The most common wool stains – and how to remove them!

Ketchup stained

Wool is naturally stain-resistant, with its protective outer layer preventing stains from soaking deep within the fibres. This means that when disaster does strike, there’s no need to panic and start shopping for a suitable replacement. By acting fast, you can remove the stubbornest of stains and enjoy your woolly wonder once again.

Whether it’s a cosy knee blanket or one of your favourite wool cushions that has fallen victim to a spillage, keeping calm, carrying on and reading our wool stain removal guide below is the answer!

Red wine

Red wine is the stain type that fills most people with dread, particularly if this tipple has tarnished your favourite light grey throw.

The stain should be rinsed, and any remnants treated with a diluted mixture of wool friendly detergent and lukewarm water. If the stain remains, combine 3 parts rubbing alcohol with 1 part cold water and dab to remove. Rinse the garment well before washing as normal.

The same process can be used to remove fruit, fruit juice and other stains caused by alcoholic drinks.

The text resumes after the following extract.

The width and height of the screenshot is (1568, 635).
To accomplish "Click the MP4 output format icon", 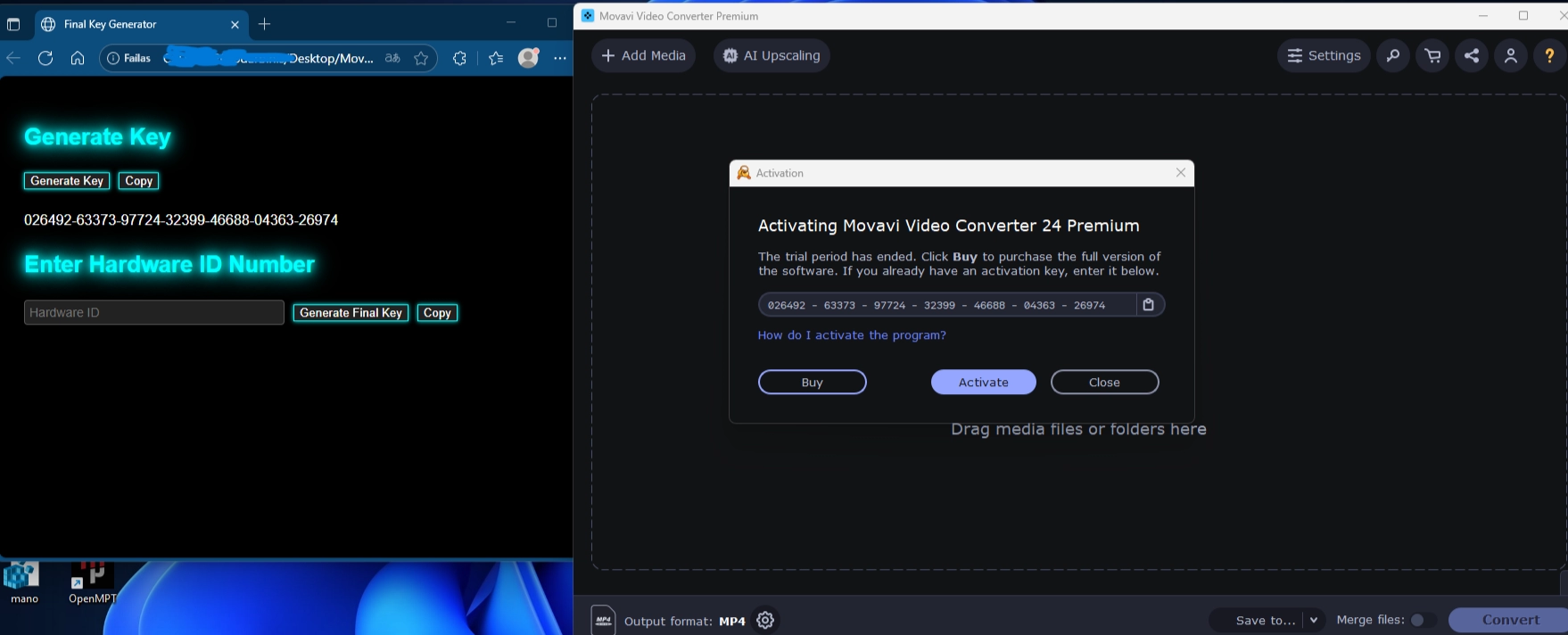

If it’s your daily brew that’s wreaking havoc with your wool, all you need is a few simple supplies to get your wool blanket or garment pristine and stain-free once again.

Unbeknown to most, white coffee, tea and hot chocolate stains can all be removed rather easily. Simply blot the stain’s edge with diluted detergent and a lint-free cloth. Soak up any excess liquid with kitchen roll or an absorbent cloth and leave to dry.

For stubborn white coffee and tea stains, dab with white spirit and soak up the excess liquid in the same way. Finish by washing as usual.

Black coffee requires different treatment, especially if it’s been allowed to dry, as Natural Beauty Uncovered details:

“If you’re unable to rinse the stain right away, and it has already dried, combine 1 cup of tepid water with ½ teaspoon of baking soda.  Use a lint-free cloth and soak it in the solution for a moment.  Then, use the soaked cloth to dab at the stain to release it from the wool.  Follow-up with an absorbent cloth to pull the stain and solution out of the garment.”

Stain removal tips


Grease, butter and sauce stains are notoriously difficult to remove and leave behind distinctively dark, deeply ingrained marks on garments and accessories. As with any stain, acting fast is the key to successful removal.

Use a spoon or butter knife to remove any surface grease and oil. Press a tissue or paper towel over the stain and iron the area using a hot setting. This will bring excess oil and grease to the surface.

If the stain persists, apply white spirit with a lint-free cloth, gently dabbing the stain before allowing it to dry. You may need to repeat this process several times to completely remove the grease or sauce. Wash as normal once the stain has been removed.

Egg and milk

Egg and milk stains can be just as tenacious. This time add half a teaspoon of salt to one cup of lukewarm water and apply to the stain. Rinse away this solution and blot.

Soaking the stained area in diluted detergent for 15 minutes, rinsing thoroughly and neutralising with watered down white vinegar is another remedy for egg and milk stains.


Hang onto that white vinegar, but this time use it undiluted to remove blood stains from your wool garments and accessories. Rinse thoroughly with cold water and wash as normal to enjoy stain-free, beautiful wool.